> **Work request**:
Pictures aside, please retype the whole listing word for word.

> **Extracted data**:
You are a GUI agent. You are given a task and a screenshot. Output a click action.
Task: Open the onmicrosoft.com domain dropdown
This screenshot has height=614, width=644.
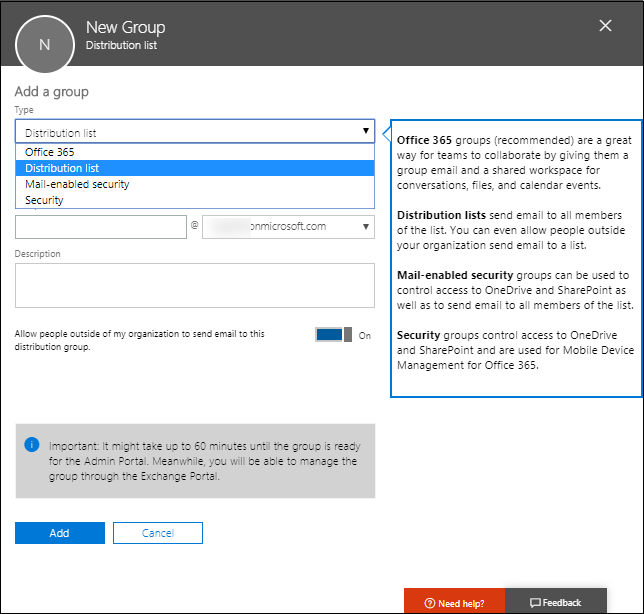pyautogui.click(x=288, y=227)
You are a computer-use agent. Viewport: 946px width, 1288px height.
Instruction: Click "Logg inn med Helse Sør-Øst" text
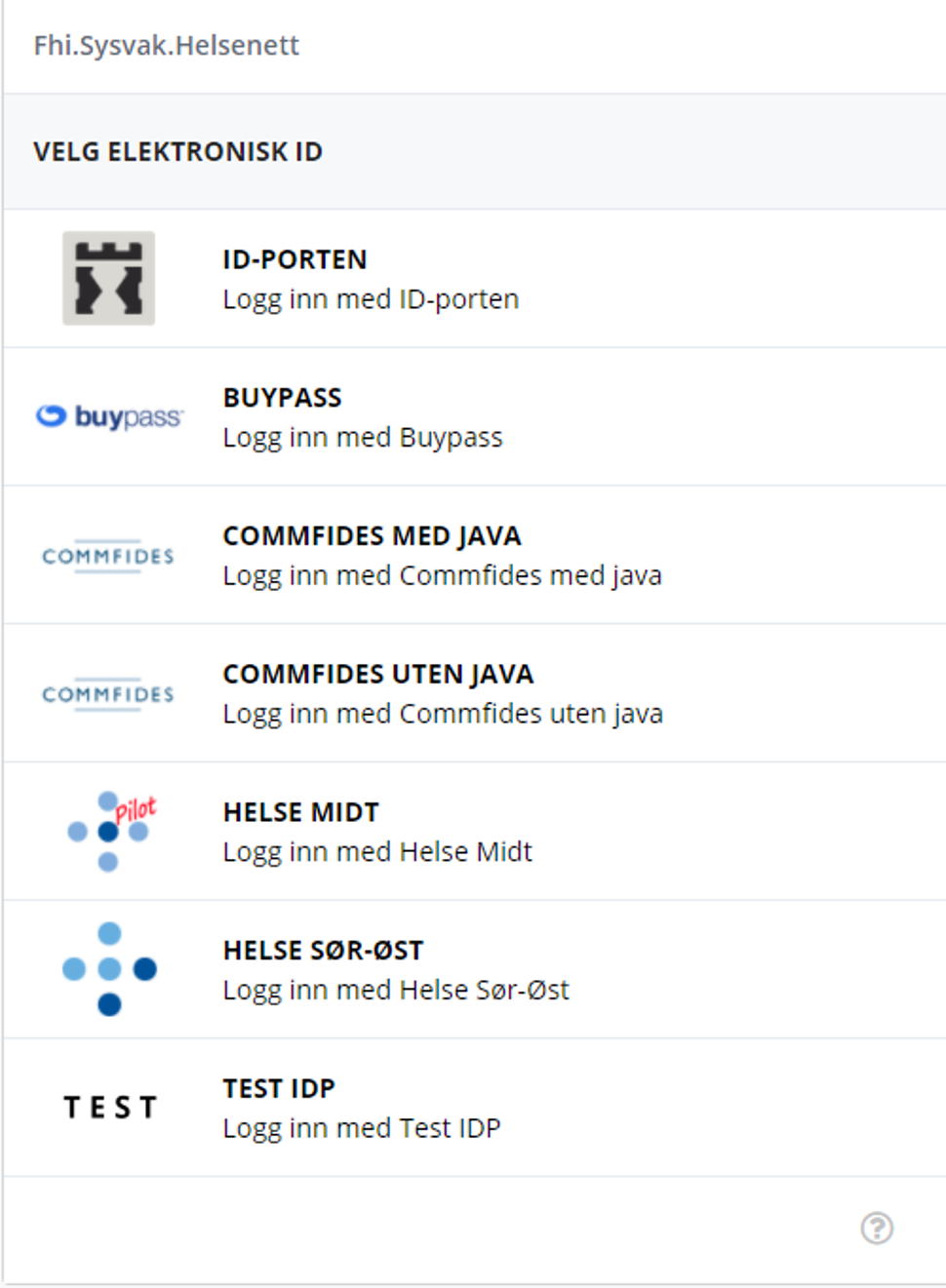(396, 991)
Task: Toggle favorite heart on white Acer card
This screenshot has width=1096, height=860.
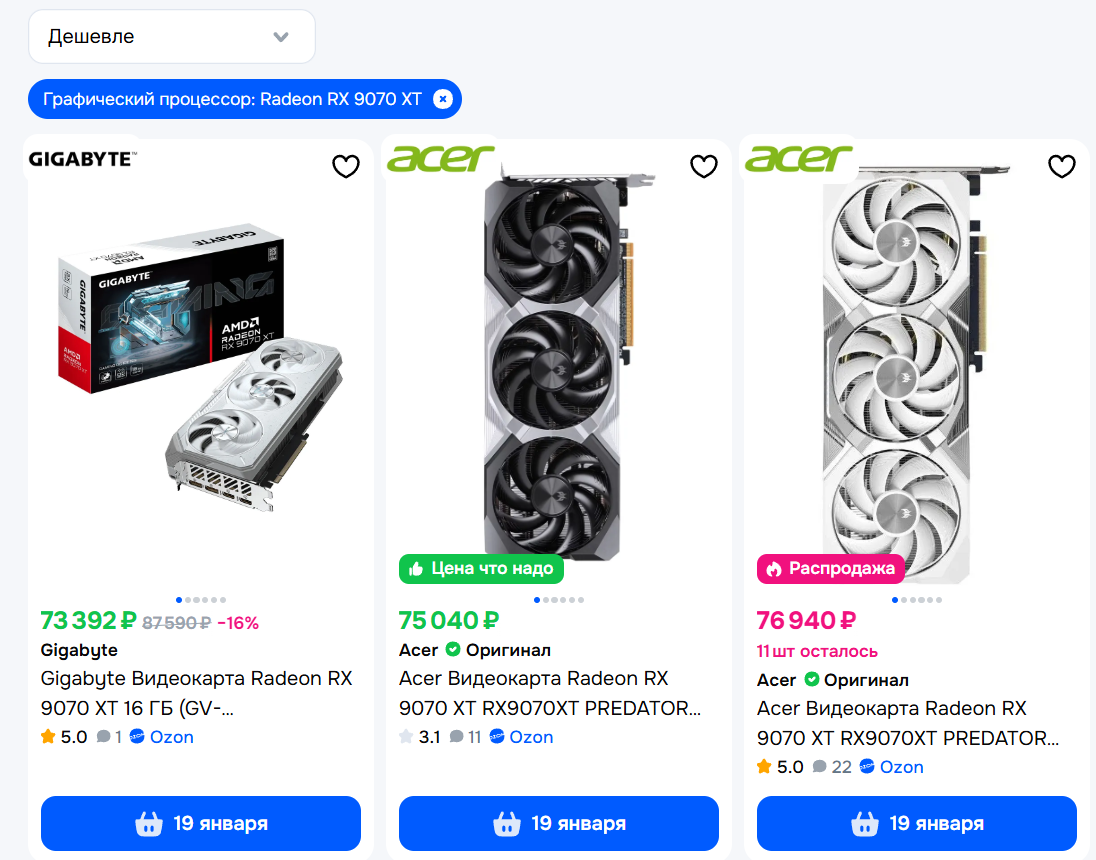Action: (1062, 167)
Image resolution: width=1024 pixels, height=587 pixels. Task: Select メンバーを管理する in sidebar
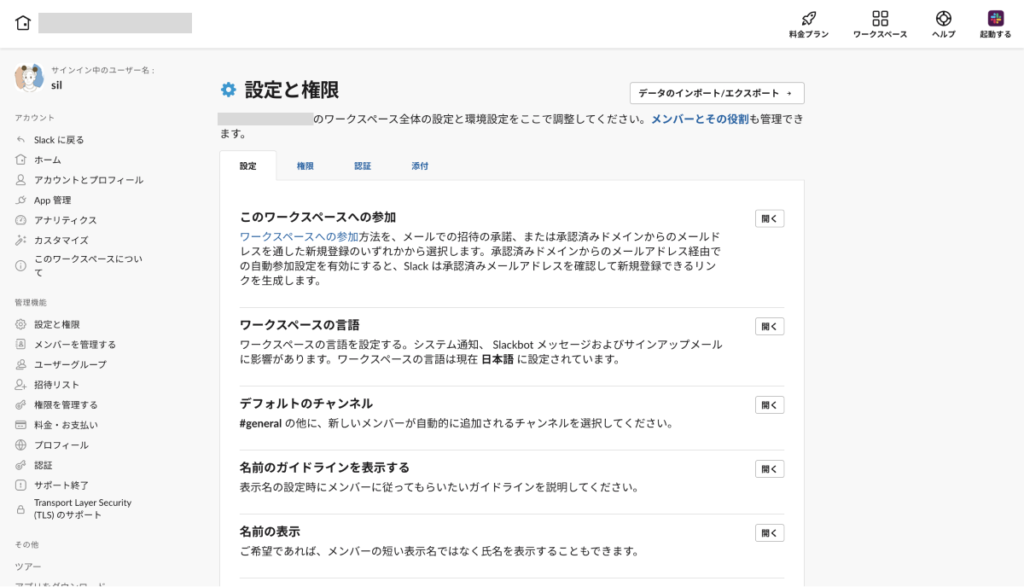tap(74, 345)
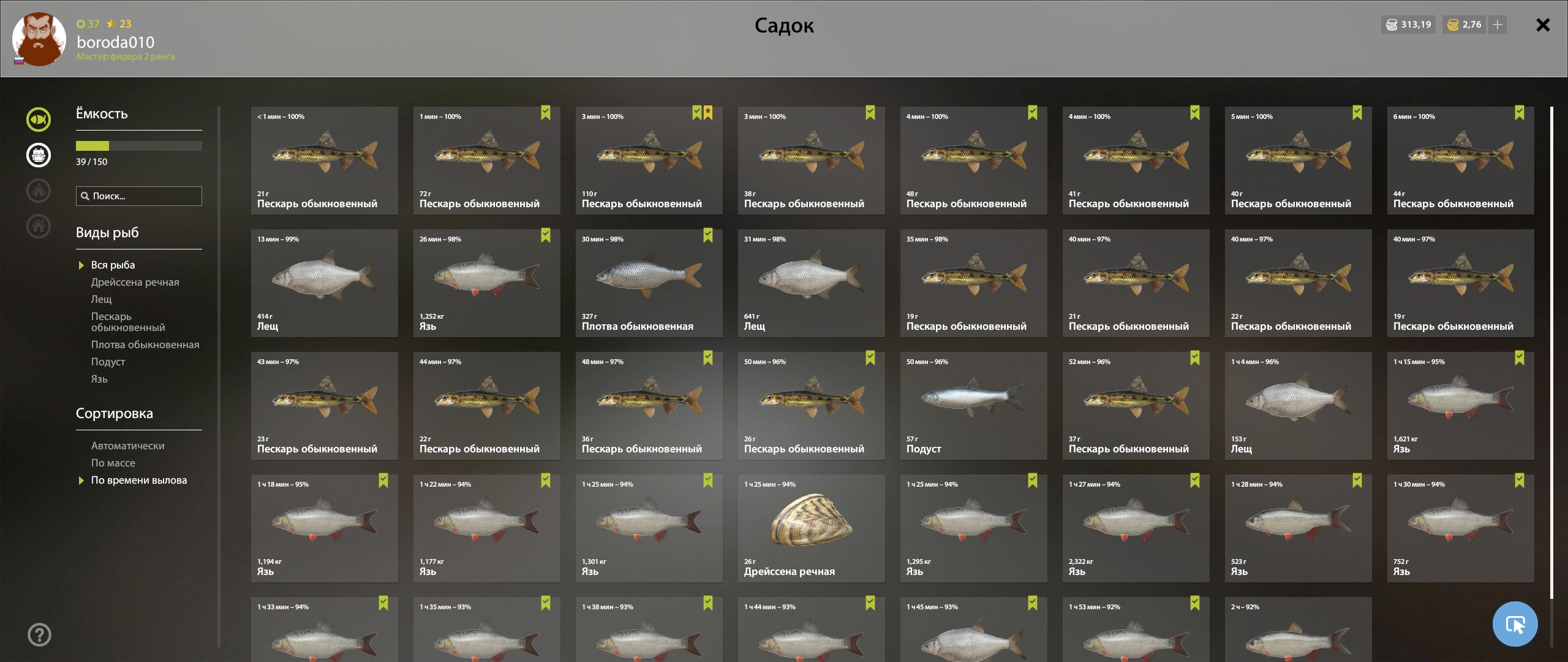Select the fish keepnet icon in sidebar
The width and height of the screenshot is (1568, 662).
(38, 120)
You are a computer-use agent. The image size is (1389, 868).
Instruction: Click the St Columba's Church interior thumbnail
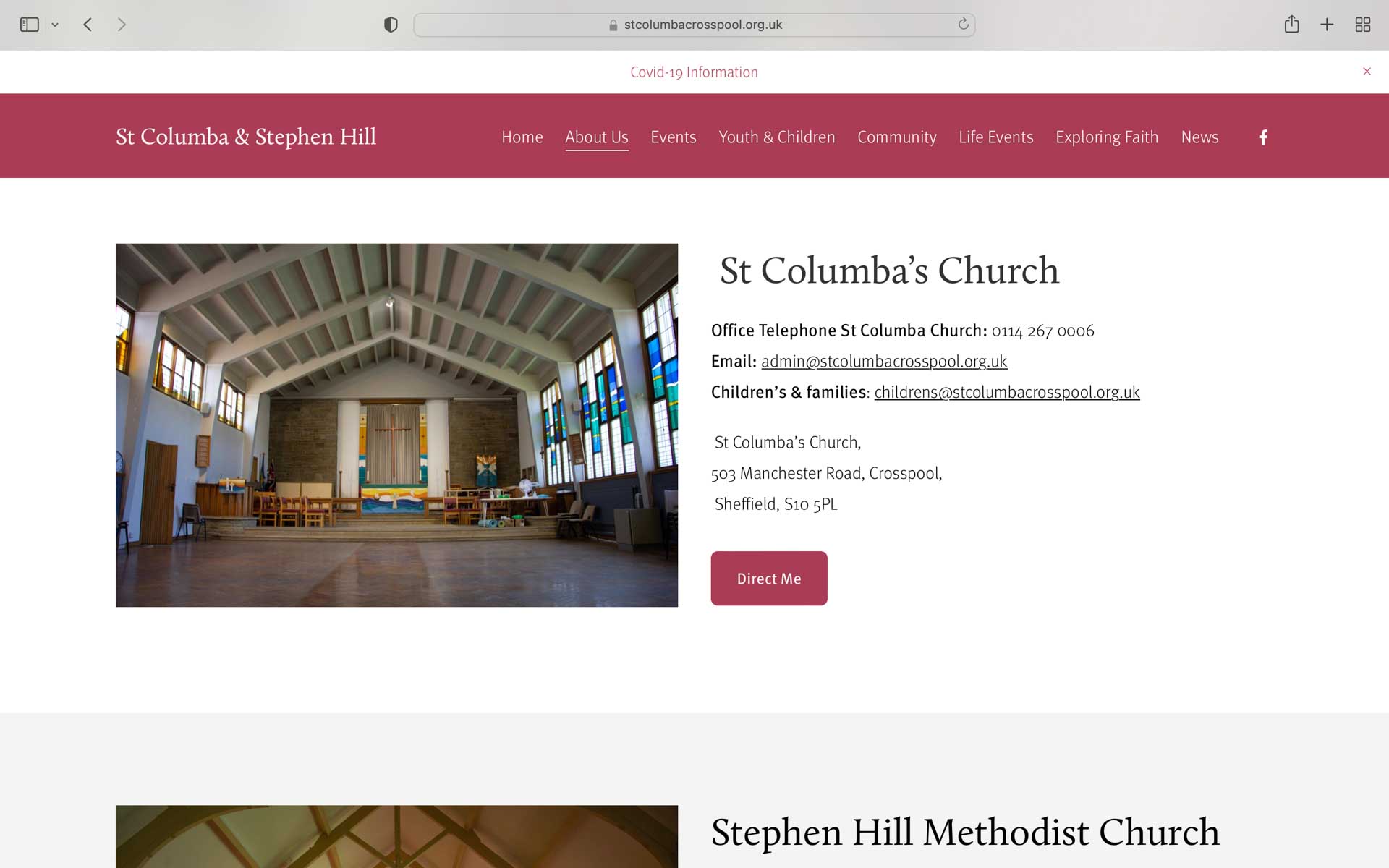click(397, 425)
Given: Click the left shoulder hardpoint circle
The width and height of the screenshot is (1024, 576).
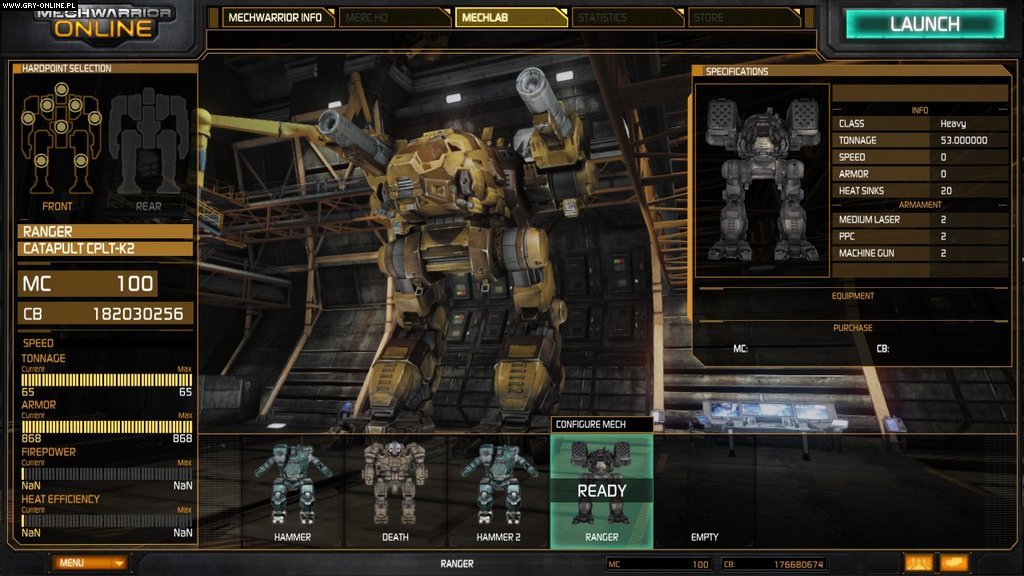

> **Reply**:
You are a GUI agent. You are given a task and a screenshot. Output a click action.
Task: Open the onmicrosoft.com domain dropdown
This screenshot has height=614, width=644.
pyautogui.click(x=288, y=227)
You are a computer-use agent. Viewport: 946px width, 1288px height.
Instruction: Click "Logg inn med Helse Sør-Øst" text
(396, 991)
Task: Toggle favorite heart on white Acer card
This screenshot has width=1096, height=860.
Action: (1062, 167)
Image resolution: width=1024 pixels, height=587 pixels. Task: Select メンバーを管理する in sidebar
tap(74, 345)
Select the fish keepnet icon in sidebar
The width and height of the screenshot is (1568, 662).
(38, 120)
You are a computer-use agent. The image size is (1389, 868).
Instruction: Click the St Columba's Church interior thumbnail
click(397, 425)
Given: Click the left shoulder hardpoint circle
The width and height of the screenshot is (1024, 576).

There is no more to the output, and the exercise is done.